Dr. Larissa Niemeyer
About the Author

Larissa Niemeyer is a medical doctor and PhD candidate in the Department of Child and Adolescent Psychiatry at the Central Institute of Mental Health in Mannheim, Germany and her doctoral thesis focuses on reasons for non-adherent behavior in adolescents with psychiatric disorders.

1) Definition

Schizophrenia is a severe and chronic mental disorder. It is characterized by disturbance in thought, perception and behavior. The symptoms have a negative impact on most functions and social interactions of the individual suffering from it. Schizophrenia does not imply a “split personality” or dissociative identity disorder, as is often wrongly labeled in the public.

2) Description

Schizophrenia symptoms

People suffering from Schizophrenia have periods in their life where it seems they have lost touch with reality. They also experience the world differently than people around them. Schizophrenic symptoms are divided into two groups: positive and negative symptoms. Positive symptoms are the ones that look “strange” or “odd” to other people. They include paranoia and delusions as well as hallucinations of different kinds (i.e. optic, acoustic, sensory). A person might hear or see things no one else can or be completely sure that they are a superhero, Jesus or a spy saving the world. These thoughts and perceptions are as real to them as sitting on a chair and reading this blog post is to you.
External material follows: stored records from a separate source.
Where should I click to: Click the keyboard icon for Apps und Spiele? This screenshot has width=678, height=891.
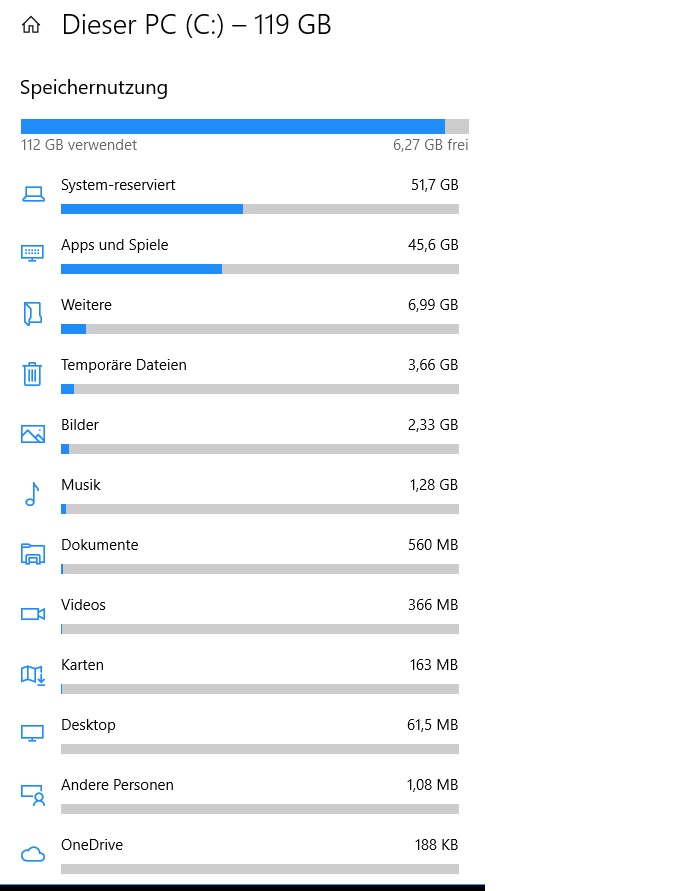point(32,253)
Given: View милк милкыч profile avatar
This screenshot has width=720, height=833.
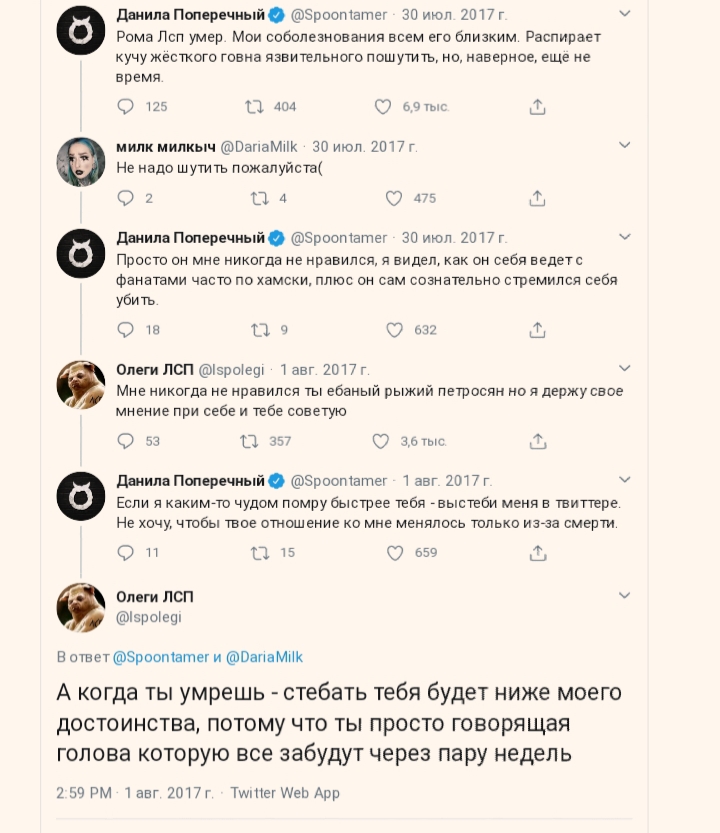Looking at the screenshot, I should pos(81,161).
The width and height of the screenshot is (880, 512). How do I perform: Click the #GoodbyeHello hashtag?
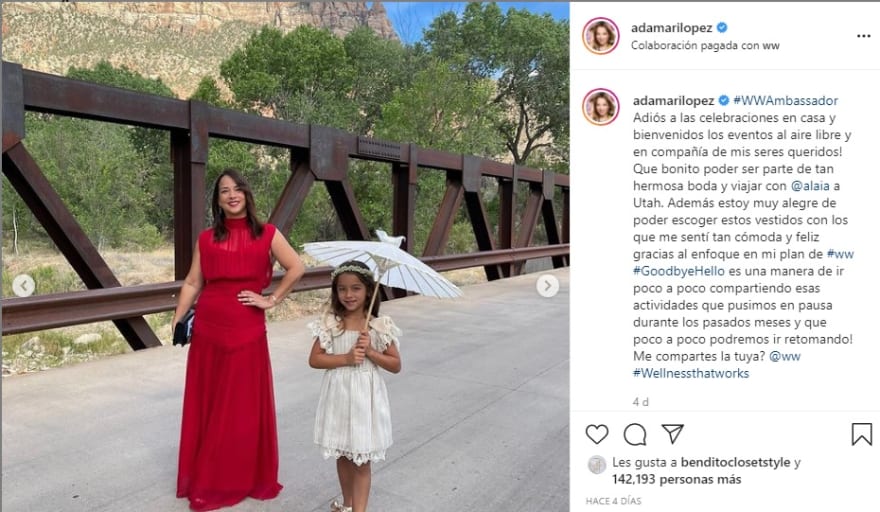679,271
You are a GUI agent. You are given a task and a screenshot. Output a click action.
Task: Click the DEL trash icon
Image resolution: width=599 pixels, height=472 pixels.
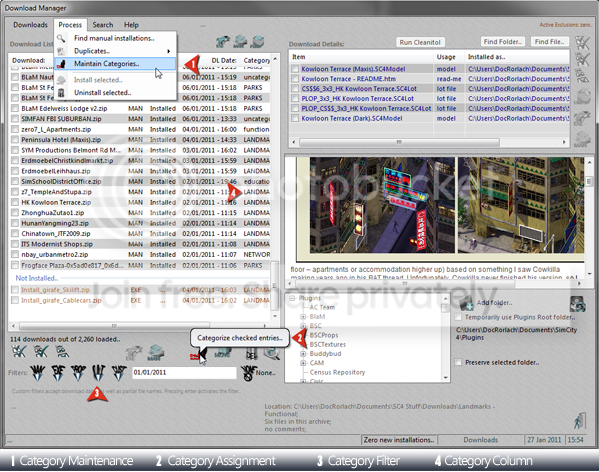(251, 353)
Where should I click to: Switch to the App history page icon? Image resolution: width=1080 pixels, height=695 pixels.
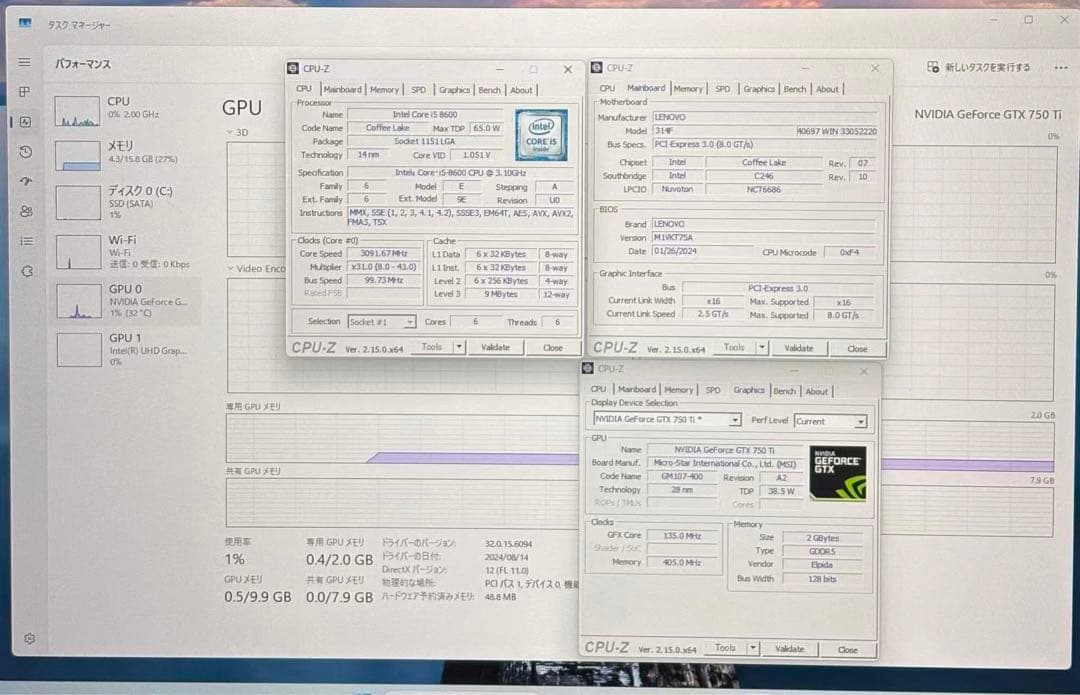(x=25, y=152)
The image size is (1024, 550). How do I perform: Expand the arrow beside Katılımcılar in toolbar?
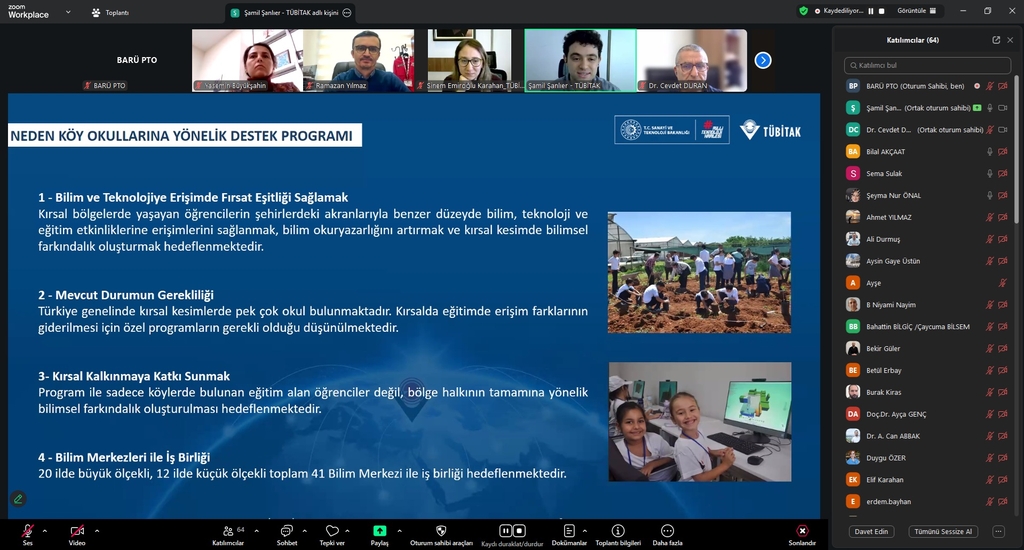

Negative symptoms include reduced social interaction, diminished emotional expression, flat affect and lack of motivation/pleasure. Often, these negative symptoms precede the positive ones.

Signs of schizophrenia

With schizophrenia in adolescents, parents often report a change of behavior in their children. Their school grades might slip, they might suddenly become very disorganized or may choose to spend less time with their friends without a plausible reason. Early-onset schizophrenia typically occurs between the ages of 13 and 18.

Types of schizophrenia

The Diagnostic and Statistical Manual of Mental Disorders, Fifth Edition (DSM-5) no longer differentiates between subtypes of schizophrenia, given their overlapping characteristics and similar treatment.

Schizophrenia medication

Antipsychotic medication is the first-line treatment for schizophrenia. Antipsychotics are a class of medication usually effective in relieving symptoms of psychosis in the short term. There are first- and second-generation drugs (also called typical and atypical), which both block receptors in the brain’s dopamine pathways. Atypical antipsychotics also act on serotonin receptors and generally have a better side-effect profile.

Schizophrenia causes

As of right now, researchers haven’t understood the causes of schizophrenia. There are however different recognized factors that have been established to partly play a role in the disorder’s development. One of the most significant risk factors is genes. In twin-studies, researchers found that if one identical twin sibling has schizophrenia, the other has a 1 in 2 chance of developing it. This is also the case if the twins are raised separately. In comparison, the risk for disease is 1 in 100 in the general population. Furthermore, it is believed that low levels or imbalances of certain chemicals in the brain, in particular dopamine, play a role in the development of schizophrenia. Additionally, the use of recreational drugs (i.e. cannabis, cocaine, LSD and amphetamines) may trigger symptoms of schizophrenia in people who are more at risk.

If you think that you or a person you know is showing signs of schizophrenia, please seek out help and immediate treatment. The earlier the disorder is recognized and treated, the higher the chance that symptoms will reduce and eventually vanish.